I owe her the truth, she deserves it.

"I drank to much. Until I hit rock-bottom. ER and everything. I had a horrible mandatory psych-session and the shrink gave me a card of a facility. I hitch-hiked there. After a year I was better. I finished my college-degree. And then I trained to become a counselor. And I've been doing that since." I shrug.

"Does it help you? Helping others who go through the same?" she asks.

"So much" I reply.

"You seem to be in a good place" she states. Genuine, matter-of-factly.

"Kenis, I called you, I wanted to apologize, I wrote, but you had changed your number and moved. I mean understandably. Just … I wanted to apologize earlier", I stammer and I hate that it sounds so feebly.

"Yeah, I moved.

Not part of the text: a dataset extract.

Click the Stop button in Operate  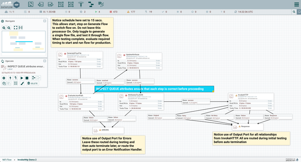27,78
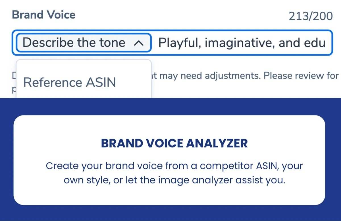Viewport: 341px width, 221px height.
Task: Click the 213/200 character counter
Action: (x=310, y=16)
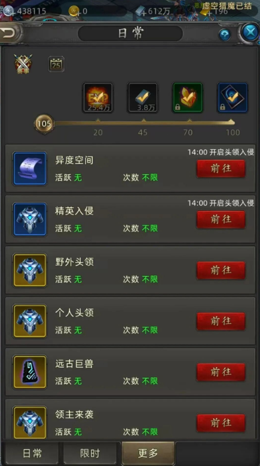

I ,uhm, I'm an agent with NCIS, I couldn't stay in the same apartment. Security protocol and everything."

She looks ahead and then she says "Jack if you regret leaving, please don't. I mean it hurt like hell but maybe it was for the best. You're in a good place and I'm to" Her head drops down. "I mean, I was. Before he.." She points to the direction where Deeks left. ".. before he, ... this happened to him. I need him to make it out of this"

She looks down and she really cries now. I wrap my arm around her. And suddenly I understand. This countenance from before that I couldn´t decipher, this longing look she sent him.

"You love him." I observe.

"I do." She whispers and sighs.

I'm not jealous. Not only that I have no right to be but I really am not. My heart constricts because I'm certain he loves her back but he's my patient and I can't tell her.

"Kensi, he'll get better. I know he will"

She gives me a weak smile and wipes her tears away. "I hope. God, I hope so much."

I hope so too. I hope for her, I hope for them.

We get up and we hug. Long and firmly. When we break apart she asks "Hey, you need that ring back?" "No. I mean if you don´t want it you don't have to kee.." "Oh thank god", she interrupts me. "Because I had an angry phase after you left and sold it to a pawnshop!"

She smirks and I smile back.

oooooooooooooooooooooooooooooooooooooooooooooooooo ooooooooooooooooooooooooooooooooooooooooo

It´s December. Christmas is coming. I'm exited. My first Christmas as a dad. My wife and I set up the tree while our baby watches us. I place the star on top and kiss Rheda. Her green eyes sparkle.

She bakes Christmas-cookies and I get the mail. Ads and bills. Christmas-cards from friends. And one last envelope. It´s from Kensi Deeks-Blye. I open it. Out comes a happy family picture.

All of them wear Santa-hats. Marty holds their boy, a cute toddler with messy brown locks sticking out under the hat. Kensi has their little girl in her arms. 11 months old and insanely cute. Well not as cute as our baby, but still. My wife sits down on my lap and looks at the picture. "Cute, the baby already looks just like her mom, though she must have those golden locks from her dad."